Source data →

....................

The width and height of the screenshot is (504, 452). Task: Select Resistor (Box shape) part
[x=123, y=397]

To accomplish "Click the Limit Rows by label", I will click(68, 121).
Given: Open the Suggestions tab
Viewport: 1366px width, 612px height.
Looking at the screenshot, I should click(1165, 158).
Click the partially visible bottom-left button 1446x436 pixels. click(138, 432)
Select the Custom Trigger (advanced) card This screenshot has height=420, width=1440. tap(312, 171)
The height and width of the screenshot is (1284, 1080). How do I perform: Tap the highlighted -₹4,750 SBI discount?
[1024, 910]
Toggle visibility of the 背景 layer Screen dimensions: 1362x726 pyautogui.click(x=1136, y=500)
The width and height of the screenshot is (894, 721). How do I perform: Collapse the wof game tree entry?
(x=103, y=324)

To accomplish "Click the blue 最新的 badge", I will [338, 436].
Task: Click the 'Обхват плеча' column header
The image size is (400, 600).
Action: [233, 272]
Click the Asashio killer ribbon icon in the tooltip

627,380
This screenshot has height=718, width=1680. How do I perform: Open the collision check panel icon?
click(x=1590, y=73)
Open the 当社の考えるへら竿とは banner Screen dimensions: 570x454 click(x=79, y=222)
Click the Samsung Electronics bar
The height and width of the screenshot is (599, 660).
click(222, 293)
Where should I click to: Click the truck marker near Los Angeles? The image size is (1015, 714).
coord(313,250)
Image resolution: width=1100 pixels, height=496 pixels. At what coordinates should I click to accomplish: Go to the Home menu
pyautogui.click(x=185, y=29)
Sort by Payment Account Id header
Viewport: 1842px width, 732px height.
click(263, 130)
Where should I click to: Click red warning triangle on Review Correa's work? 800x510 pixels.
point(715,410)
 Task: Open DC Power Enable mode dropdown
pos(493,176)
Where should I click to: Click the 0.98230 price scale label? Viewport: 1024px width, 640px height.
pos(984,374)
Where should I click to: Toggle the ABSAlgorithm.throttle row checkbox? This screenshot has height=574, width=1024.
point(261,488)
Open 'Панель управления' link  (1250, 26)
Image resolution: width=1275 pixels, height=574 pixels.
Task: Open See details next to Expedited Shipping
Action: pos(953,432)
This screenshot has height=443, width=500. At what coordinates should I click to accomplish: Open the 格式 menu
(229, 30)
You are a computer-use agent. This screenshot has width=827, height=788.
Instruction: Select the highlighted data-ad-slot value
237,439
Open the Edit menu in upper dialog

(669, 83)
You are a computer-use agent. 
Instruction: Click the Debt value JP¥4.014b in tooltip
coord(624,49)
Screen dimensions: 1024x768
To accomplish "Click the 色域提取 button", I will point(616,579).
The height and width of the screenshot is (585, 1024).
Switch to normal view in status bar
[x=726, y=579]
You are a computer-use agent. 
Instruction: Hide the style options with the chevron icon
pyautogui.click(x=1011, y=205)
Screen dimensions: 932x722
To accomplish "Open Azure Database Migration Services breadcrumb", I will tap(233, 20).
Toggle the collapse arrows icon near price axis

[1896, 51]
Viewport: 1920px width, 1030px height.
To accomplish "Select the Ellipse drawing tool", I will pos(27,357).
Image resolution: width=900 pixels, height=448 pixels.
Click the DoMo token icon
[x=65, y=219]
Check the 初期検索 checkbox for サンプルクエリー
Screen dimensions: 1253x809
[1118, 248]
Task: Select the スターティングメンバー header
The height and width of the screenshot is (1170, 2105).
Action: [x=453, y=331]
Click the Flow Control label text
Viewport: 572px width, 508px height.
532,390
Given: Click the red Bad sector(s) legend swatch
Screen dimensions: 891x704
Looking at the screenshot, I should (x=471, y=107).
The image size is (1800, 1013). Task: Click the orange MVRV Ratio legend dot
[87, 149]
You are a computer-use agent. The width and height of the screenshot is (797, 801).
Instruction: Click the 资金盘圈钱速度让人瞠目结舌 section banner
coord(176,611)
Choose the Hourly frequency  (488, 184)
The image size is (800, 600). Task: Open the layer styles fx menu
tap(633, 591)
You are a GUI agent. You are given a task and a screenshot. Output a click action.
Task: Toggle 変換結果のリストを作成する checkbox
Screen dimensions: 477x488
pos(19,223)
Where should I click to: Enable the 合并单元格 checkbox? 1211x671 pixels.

....................

Exercise → Check each line of the data above for the word "button", then state how many lines have it. Give the number alone.

Solution below → 2